Data supplied:
[Start of section]

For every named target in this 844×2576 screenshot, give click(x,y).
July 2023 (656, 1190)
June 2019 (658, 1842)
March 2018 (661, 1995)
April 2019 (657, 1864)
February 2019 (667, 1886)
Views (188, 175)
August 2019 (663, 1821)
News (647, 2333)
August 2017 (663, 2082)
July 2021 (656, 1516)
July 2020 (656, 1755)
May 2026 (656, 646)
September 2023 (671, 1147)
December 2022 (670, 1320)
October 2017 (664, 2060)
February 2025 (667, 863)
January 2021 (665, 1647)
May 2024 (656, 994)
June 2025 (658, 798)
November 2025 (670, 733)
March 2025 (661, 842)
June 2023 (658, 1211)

[End of section]
[Start of section]

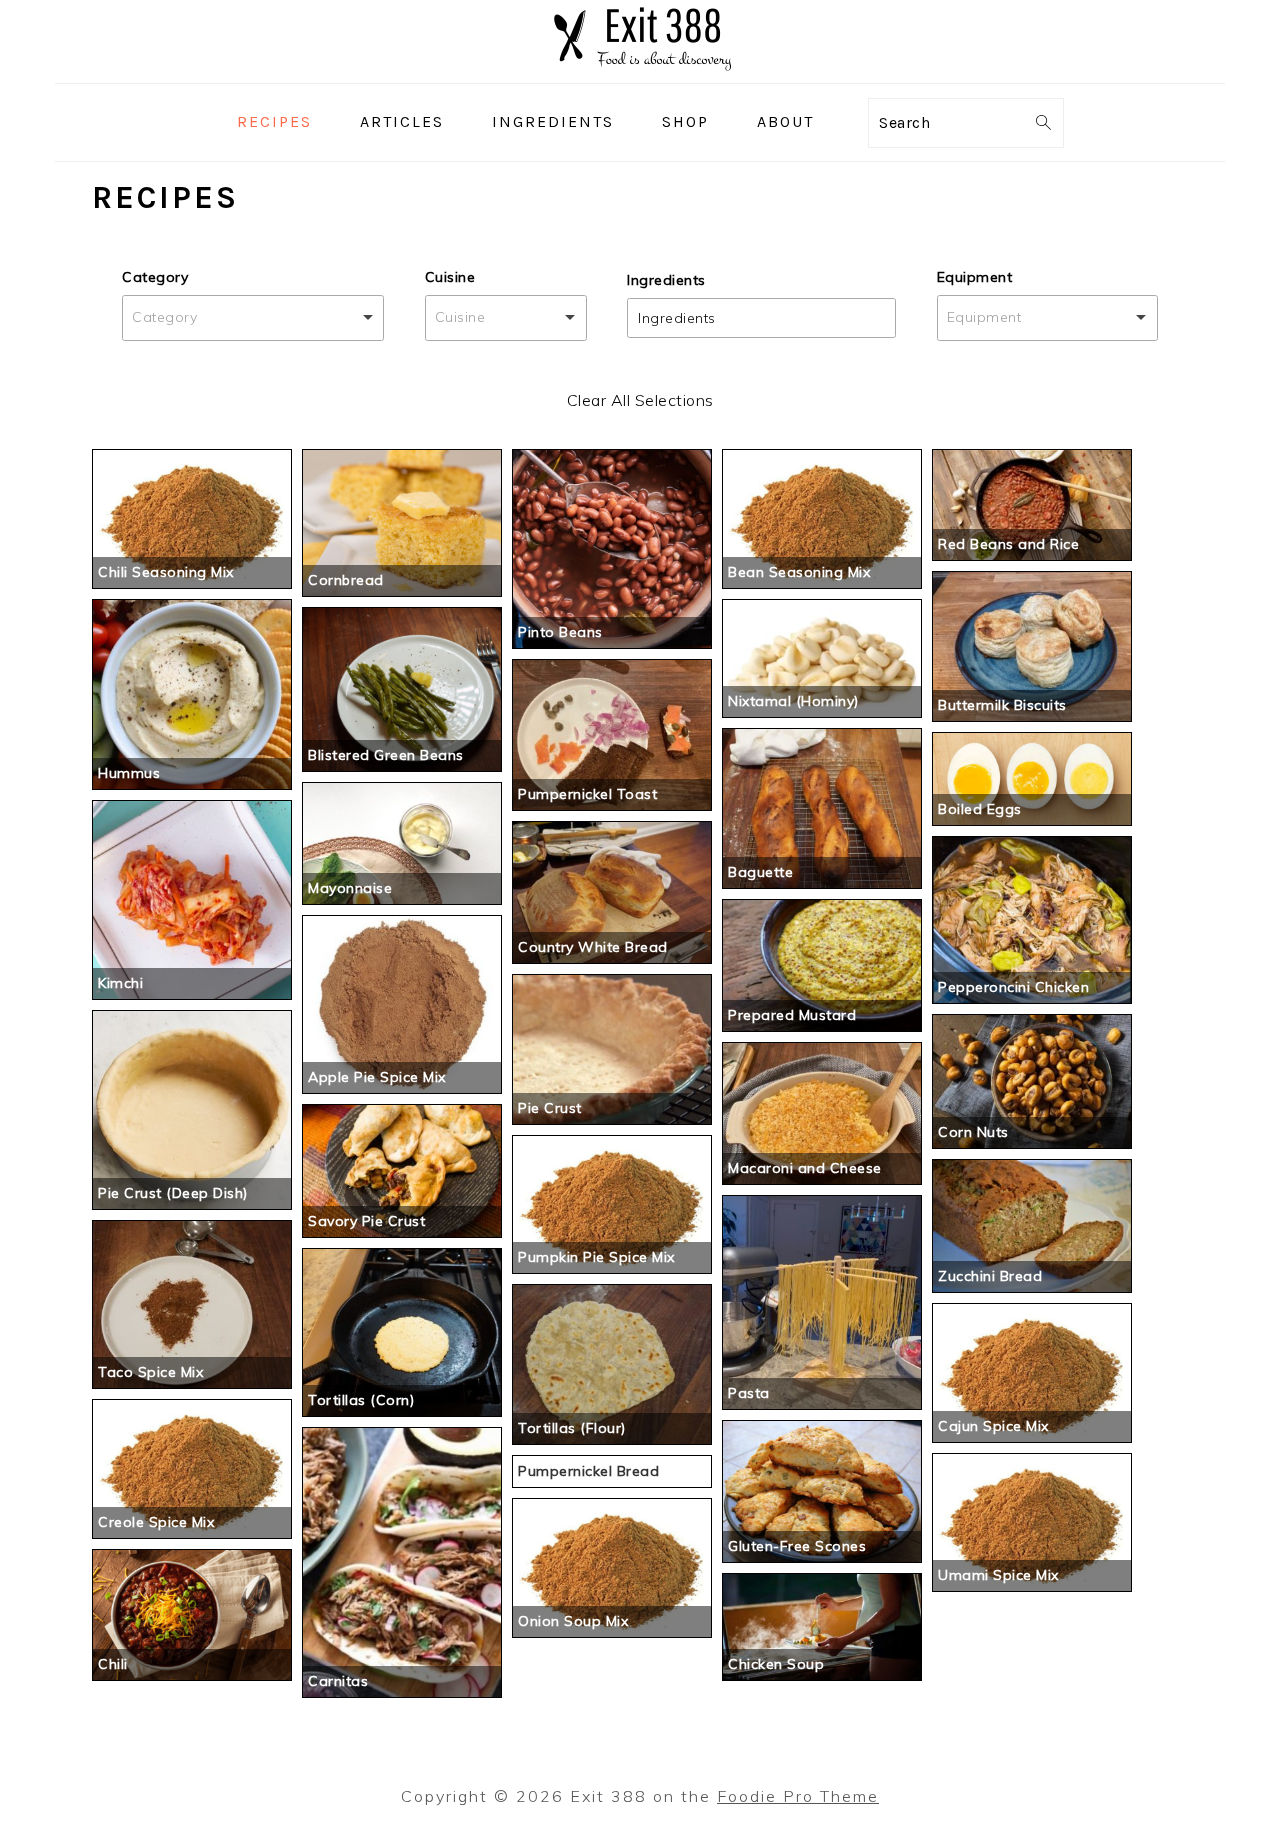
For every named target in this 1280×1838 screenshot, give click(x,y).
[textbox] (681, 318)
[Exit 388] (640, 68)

[End of section]

Instructions for the task: Go to the line with "For every named target in this 844×2576" in the entries above and repeat every line from there through the line with "June 2023 (658, 1211)", exactly and with no other text.

Solution below:
For every named target in this 844×2576 screenshot, give click(x,y).
July 2023 (656, 1190)
June 2019 (658, 1842)
March 2018 (661, 1995)
April 2019 (657, 1864)
February 2019 (667, 1886)
Views (188, 175)
August 2019 (663, 1821)
News (647, 2333)
August 2017 (663, 2082)
July 2021 (656, 1516)
July 2020 (656, 1755)
May 2026 (656, 646)
September 2023 (671, 1147)
December 2022 (670, 1320)
October 2017 (664, 2060)
February 2025 (667, 863)
January 2021 (665, 1647)
May 2024 (656, 994)
June 2025 (658, 798)
November 2025 (670, 733)
March 2025 (661, 842)
June 2023 (658, 1211)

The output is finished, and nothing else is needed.